If you have any doubt about it just look at the adoption rate … look at the study results published … or just try it yourself.

Offshoring also works!

Again, if you have any doubt, just look at the growth of offshoring … look at the success of the success of the India based IT companies … try to find a reasonably large company which has no offshore presence.

People or Process … which is more important?
If you are following agile methods then … obviously … people are more important. In fact it is clearly stated in the Agile manifesto. Off course, the manifesto does not say that process is not important but it emphasizes that people are more important than process and tool.

If you are into offshoring then the clear winner is process. Almost all large offshoring outfit have focused on process and have adopted SEI-CMMi model. On the same vein, CMMi does not say the people are not important, but the focus is clearly on processes and practices.

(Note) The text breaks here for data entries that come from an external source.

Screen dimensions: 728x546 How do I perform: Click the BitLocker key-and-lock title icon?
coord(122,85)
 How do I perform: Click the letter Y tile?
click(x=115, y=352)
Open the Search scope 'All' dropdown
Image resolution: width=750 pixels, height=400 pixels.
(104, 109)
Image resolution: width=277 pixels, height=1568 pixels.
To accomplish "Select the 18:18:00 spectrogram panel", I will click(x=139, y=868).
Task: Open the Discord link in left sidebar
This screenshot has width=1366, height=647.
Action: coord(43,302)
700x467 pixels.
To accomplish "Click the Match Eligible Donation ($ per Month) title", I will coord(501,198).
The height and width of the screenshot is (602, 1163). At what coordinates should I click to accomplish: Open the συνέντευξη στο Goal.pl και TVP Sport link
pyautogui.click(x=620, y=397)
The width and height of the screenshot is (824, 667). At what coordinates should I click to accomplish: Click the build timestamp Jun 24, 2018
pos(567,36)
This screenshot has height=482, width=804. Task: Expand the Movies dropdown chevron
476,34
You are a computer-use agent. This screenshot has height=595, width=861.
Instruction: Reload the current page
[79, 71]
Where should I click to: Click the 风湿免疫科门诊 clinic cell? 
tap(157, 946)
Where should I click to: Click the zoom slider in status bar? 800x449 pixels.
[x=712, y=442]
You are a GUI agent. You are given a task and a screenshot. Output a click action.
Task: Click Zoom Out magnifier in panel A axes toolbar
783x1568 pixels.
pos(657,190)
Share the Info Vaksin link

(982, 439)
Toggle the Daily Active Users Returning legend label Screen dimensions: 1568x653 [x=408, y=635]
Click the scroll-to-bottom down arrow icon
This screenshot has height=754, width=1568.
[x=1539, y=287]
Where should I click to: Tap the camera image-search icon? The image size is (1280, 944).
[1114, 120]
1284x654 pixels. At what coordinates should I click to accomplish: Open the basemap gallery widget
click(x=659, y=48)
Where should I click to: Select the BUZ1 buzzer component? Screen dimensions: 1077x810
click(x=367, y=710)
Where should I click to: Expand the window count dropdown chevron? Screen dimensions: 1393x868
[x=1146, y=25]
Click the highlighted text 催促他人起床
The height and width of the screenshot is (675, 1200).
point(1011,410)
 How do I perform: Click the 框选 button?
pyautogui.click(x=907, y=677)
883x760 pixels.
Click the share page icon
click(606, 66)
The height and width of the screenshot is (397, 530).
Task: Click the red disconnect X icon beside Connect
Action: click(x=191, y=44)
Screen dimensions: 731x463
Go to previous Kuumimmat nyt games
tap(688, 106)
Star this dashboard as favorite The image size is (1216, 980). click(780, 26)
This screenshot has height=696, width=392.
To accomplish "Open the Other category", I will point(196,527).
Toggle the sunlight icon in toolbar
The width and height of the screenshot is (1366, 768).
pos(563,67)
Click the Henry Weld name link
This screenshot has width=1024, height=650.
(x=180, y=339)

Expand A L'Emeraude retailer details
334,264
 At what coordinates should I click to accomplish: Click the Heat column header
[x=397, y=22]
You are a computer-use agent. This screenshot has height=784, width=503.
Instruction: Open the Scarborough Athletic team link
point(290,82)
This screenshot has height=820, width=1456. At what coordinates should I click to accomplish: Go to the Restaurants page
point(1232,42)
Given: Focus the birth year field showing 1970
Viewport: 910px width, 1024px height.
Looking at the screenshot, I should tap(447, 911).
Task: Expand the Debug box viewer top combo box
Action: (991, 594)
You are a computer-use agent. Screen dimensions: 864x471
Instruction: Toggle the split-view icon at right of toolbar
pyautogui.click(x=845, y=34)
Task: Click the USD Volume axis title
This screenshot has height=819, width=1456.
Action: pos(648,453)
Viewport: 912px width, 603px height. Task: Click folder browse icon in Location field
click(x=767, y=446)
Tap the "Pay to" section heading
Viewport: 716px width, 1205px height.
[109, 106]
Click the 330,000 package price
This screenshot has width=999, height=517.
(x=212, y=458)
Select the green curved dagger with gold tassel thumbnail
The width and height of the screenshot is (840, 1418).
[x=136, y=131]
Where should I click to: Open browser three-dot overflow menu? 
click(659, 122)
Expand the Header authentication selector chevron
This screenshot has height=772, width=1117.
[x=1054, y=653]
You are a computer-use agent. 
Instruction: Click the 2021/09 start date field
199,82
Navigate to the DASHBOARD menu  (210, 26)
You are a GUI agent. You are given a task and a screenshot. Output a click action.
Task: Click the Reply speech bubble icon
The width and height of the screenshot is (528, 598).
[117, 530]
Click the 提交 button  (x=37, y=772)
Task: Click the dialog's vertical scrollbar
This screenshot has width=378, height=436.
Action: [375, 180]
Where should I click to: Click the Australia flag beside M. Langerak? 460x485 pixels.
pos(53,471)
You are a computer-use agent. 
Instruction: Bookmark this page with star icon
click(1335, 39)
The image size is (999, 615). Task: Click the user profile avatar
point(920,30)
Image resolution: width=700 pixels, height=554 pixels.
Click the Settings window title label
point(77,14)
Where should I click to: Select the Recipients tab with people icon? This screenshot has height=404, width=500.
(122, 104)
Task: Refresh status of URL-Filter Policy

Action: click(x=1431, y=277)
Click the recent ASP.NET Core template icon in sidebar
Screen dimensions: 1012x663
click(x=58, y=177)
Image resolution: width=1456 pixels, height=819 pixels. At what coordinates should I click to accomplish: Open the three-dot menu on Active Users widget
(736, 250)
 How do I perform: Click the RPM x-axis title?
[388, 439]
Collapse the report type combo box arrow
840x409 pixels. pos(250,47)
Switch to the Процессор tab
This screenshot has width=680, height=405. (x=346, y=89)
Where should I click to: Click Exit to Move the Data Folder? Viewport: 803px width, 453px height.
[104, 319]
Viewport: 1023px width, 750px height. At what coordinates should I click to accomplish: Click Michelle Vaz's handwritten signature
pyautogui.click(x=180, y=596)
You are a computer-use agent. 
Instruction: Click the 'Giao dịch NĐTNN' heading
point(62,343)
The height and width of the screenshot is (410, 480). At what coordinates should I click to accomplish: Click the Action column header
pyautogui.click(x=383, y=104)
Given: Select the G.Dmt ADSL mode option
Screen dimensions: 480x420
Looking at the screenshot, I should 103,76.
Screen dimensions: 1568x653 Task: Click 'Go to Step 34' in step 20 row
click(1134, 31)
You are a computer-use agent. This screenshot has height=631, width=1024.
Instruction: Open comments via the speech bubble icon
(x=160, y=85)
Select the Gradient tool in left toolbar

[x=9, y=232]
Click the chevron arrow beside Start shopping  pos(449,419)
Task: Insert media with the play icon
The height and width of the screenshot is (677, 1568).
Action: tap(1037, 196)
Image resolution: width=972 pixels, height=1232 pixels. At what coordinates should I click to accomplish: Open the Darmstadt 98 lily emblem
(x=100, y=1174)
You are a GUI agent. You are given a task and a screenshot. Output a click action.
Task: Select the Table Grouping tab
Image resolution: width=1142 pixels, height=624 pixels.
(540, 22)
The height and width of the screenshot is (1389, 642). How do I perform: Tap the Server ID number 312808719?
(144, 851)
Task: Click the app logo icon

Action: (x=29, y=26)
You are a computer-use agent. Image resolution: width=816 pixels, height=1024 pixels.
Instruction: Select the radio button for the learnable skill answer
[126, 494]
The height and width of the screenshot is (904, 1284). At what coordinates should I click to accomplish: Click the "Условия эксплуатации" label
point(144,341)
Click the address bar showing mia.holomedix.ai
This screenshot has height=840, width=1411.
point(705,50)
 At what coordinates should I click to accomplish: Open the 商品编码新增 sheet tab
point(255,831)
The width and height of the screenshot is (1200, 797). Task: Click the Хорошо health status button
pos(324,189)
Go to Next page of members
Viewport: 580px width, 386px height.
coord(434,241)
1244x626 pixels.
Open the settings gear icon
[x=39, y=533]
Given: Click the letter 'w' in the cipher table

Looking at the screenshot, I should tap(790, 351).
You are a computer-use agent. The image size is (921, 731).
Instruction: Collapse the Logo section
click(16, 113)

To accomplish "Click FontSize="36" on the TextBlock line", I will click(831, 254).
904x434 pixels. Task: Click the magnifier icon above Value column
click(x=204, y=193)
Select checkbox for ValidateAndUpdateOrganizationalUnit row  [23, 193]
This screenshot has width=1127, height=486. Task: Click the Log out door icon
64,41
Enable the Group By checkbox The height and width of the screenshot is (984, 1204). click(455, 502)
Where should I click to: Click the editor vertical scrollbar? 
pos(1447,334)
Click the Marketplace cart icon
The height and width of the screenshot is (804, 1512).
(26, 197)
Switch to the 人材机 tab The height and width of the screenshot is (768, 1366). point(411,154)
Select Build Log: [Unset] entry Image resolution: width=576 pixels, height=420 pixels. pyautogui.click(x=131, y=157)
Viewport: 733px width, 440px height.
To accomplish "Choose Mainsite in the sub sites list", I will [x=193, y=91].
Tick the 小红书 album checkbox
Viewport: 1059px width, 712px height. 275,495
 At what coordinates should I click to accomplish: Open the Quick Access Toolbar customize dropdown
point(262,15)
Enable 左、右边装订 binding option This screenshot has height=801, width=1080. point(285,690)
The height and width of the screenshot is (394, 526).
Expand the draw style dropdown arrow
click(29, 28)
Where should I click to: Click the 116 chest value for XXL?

But, is this not contradictory?

Dreyfus Model of Skill Acquisition
One possible explanation is that both people and process are important. Successful agile implementation does not ignore process. Similarly, successful offshoring does not ignore people.

However, a better explanation can be found in the Dreyfus Model of Skill Acquisition.

If you search the net you will find tons of material explaining what the model is and I have included few of the at the end of this post. However, the simplest and the shortest explanation comes from Seth Godin:

The Dreyfus model of skill acquisition posits that there are five stages people go through:

  1. Novice = wants to be given a manual, told what to do, with no decisions possible
  2. Advanced beginner = needs a bit of freedom, but is unable to quickly describe a hierarchy of which parts are more important than others
  3. Competent = wants the ability to make plans, create routines and choose among activities>
  4. Proficient = the more freedom you offer, the more you expect, the more you’ll get
  5. Expert = writes the manual, doesn’t follow it

Dreyfus Model

Offshore Software Development, CMMi and Process Focus
When the offshoring started, the workforce comprised of Novices and Advanced Beginner with a handful of experts guiding them. The growth of offshoring was too fast to move the Advanced Beginners to become Competent in the required number.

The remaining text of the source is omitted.